• [EXERCISE DIRECTIONS] Look for the word "Select" in the material below. Copy each line that has it.

• [INFORMATION PROVIDED]
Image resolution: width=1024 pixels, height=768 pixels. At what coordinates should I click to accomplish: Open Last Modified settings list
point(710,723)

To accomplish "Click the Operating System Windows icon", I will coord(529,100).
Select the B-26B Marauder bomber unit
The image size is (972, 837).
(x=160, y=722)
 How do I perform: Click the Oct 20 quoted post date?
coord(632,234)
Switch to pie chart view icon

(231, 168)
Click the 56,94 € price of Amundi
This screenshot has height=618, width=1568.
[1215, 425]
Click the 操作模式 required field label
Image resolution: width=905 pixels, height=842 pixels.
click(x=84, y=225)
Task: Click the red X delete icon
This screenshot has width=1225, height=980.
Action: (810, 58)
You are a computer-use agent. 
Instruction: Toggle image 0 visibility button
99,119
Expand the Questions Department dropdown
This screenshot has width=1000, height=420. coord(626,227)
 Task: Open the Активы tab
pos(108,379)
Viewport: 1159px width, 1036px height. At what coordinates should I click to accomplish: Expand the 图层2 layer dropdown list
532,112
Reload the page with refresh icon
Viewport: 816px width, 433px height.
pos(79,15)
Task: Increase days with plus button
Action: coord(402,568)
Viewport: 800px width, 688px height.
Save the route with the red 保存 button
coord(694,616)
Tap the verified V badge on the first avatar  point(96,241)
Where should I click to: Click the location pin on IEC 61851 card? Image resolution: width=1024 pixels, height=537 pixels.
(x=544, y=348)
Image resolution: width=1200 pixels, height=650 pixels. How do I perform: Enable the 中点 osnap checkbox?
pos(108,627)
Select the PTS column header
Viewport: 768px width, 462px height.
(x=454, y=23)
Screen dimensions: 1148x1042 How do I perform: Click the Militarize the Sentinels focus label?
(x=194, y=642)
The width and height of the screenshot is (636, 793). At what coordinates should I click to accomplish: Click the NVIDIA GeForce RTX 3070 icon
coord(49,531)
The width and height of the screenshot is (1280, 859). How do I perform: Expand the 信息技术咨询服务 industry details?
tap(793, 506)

• [RESULT]
Select the B-26B Marauder bomber unit
Select the PTS column header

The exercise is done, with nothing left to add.